The Sakhalin project also has long-term sales agreements to supply up to 2 million tonnes annually to Korea and nearly 2 million tonnes annually to Sempra’s Baja California terminal. More than 3.4 million tonnes annually is slated for Japan.

Shell holds 55 percent of Sakhalin 2, with Mitsui & Co. at 25 percent and Mitsubishi Corp. at 20 percent. There have been reports that Russia’s Gazprom will take a stake in the project by trading gas reserves to Shell for a 25 percent stake.

$1.4 billion for Tangguh

Meanwhile, eight Japanese companies have committed to invest $1.4 billion in gas fields that will provide the fuel for the BP-led Tangguh LNG project in Indonesia, set to begin exporting 7.6 million tonnes annually starting in 2008, according to the Japan’s Asahi Shimbun newspaper.

The paper said total development cost for the project is now estimated at $6 billion. Proven reserves total more than 14 trillion cubic feet of gas. A unit of Halliburton Co. and JGC Corp. of Japan won $1.8 billion contract in March to build the LNG facilities.

BP, which has a 37 percent stake in the Tangguh field, signed the construction deal after getting lease extensions on the three fields that will supply the LNG plant 1,900 miles east of Jakarta in Papua province.
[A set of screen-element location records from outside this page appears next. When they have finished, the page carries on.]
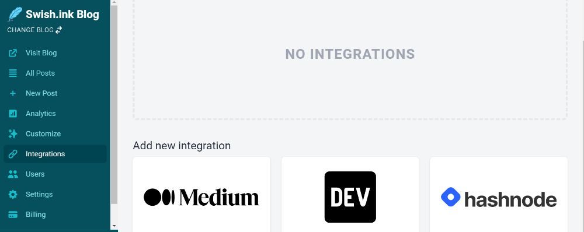Click the Users people icon
Viewport: 584px width, 232px height.
pos(13,174)
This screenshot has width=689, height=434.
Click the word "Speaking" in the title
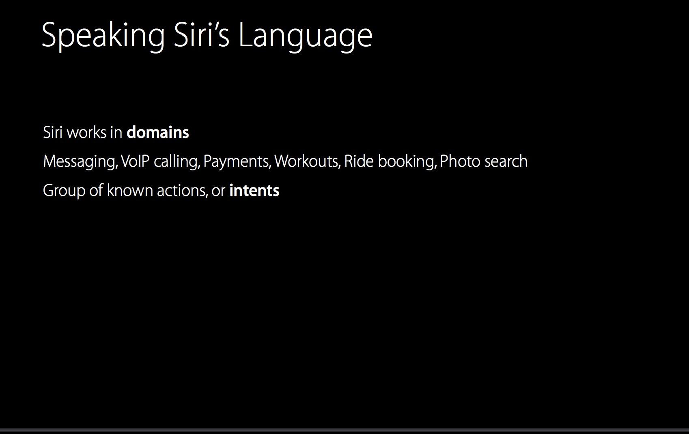(x=103, y=35)
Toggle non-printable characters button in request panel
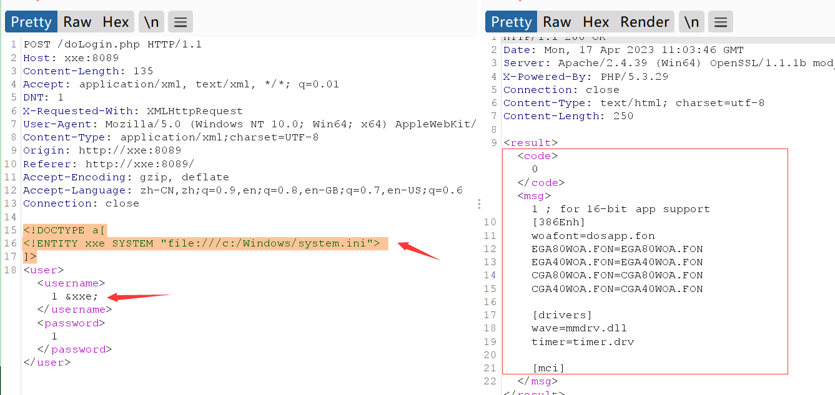The image size is (835, 395). point(151,22)
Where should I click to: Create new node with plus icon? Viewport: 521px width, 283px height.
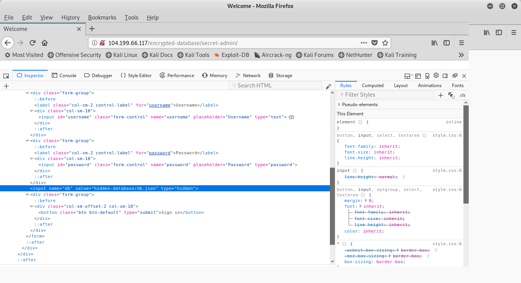pyautogui.click(x=6, y=86)
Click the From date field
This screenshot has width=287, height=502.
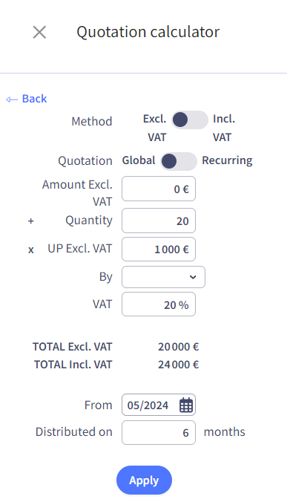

CNOOC has nearly 17 percent of the Tangguh project and various Japanese entities, including Mitsubishi, Sumitomo and Kanematsu, hold the rest.

Up to half of the Tangguh LNG will go to Sempra’s Baja facility, with 2.6 million tonnes set to go to China and about half that slated for Korea.

ConocoPhillips plans Timor drilling

Another source for both Japan and the U.S. West Coast is Australia, where ConocoPhillips is planning new drilling this year in the Timor Sea to provide gas for the big LNG plant it’s building Wickham Point, near Darwin, Australia, according to Bloomberg.

Drilling with partner Santos Ltd. will be at the Caldita prospect near Evans Shoal. Another well is planned at Firebird, near the Bayu-Undan field.

The $1 billion Wickham Point liquefaction plant is expected to go into operation early next year with an initial capacity to ship out 3.5 million tons a year and potential expansion possibilities. Feed gas will come initially from the 57 percent owned Bayu-Undan development, now producing condensate and reinjecting the dry gas.

ConocoPhillips has contracts to supply LNG from Australia to Tokyo Electric Power Co. and Tokyo Gas Co., and has said it may send some of the gas to the Long Beach, Calif., terminal it is planning with Mitsubishi Corp.

Another potential source of additional gas for Wickham Point is the Greater Sunrise field, where Woodside Petroleum (33 percent) is the operator and ConocoPhillips has a 30 percent interest.

But that field is in a murky border area and development has been stalled as Australia and East Timor work out an arrangement on splitting royalties.